▶ **DATA UNDER STUDY**
-- Opening Marker --

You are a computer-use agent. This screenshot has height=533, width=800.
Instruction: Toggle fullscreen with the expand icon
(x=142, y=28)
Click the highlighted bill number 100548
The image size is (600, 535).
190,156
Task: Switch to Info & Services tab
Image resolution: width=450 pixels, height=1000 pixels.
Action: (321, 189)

-- Closing Marker --
-- Opening Marker --

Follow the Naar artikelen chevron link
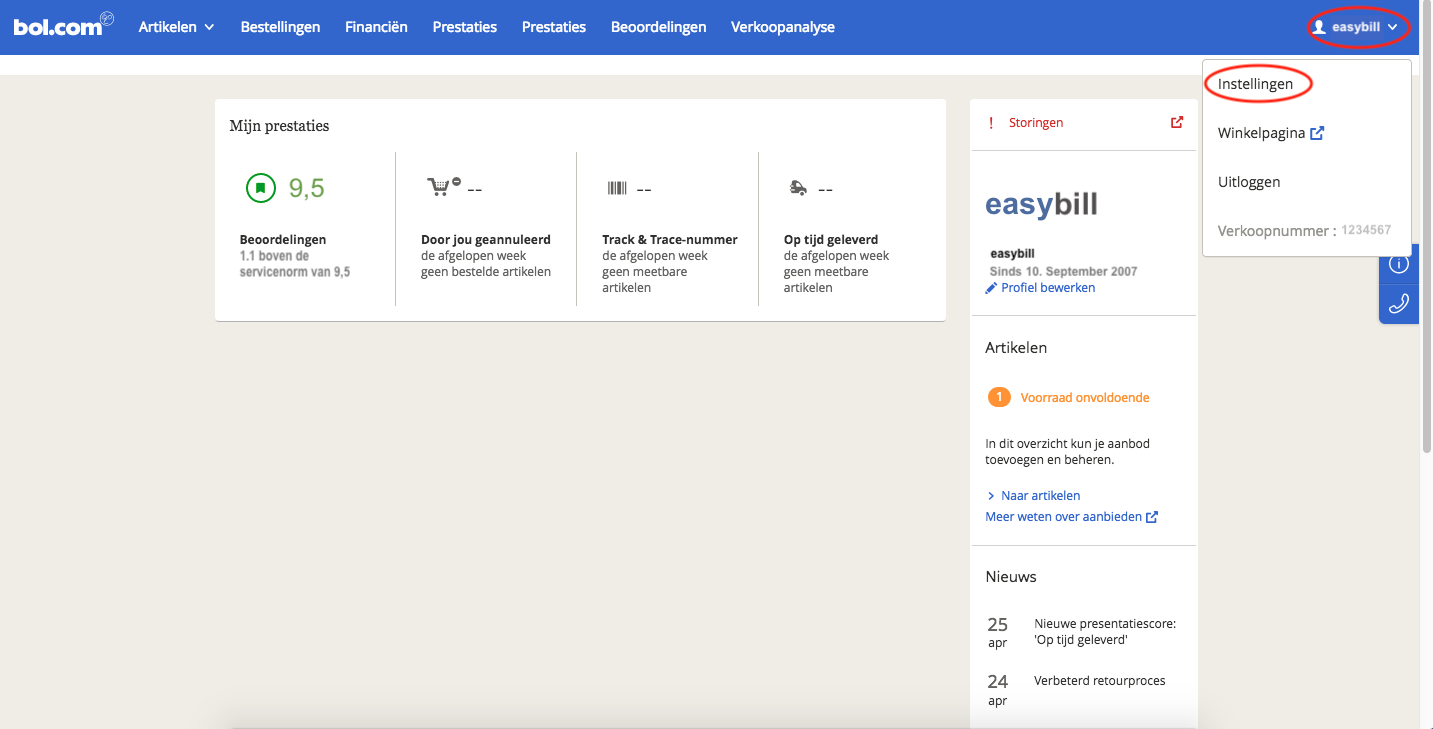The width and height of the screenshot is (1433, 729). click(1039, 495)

-- Closing Marker --

▶ **TASK TO CARRY OUT**
Nothing but the lines above from the one containing "You are a computer-use" through the one containing "Task: Switch to Info & Services tab" should appear in the answer, each repeated exactly.

▶ **TASK SOLUTION**
You are a computer-use agent. This screenshot has height=533, width=800.
Instruction: Toggle fullscreen with the expand icon
(x=142, y=28)
Click the highlighted bill number 100548
The image size is (600, 535).
190,156
Task: Switch to Info & Services tab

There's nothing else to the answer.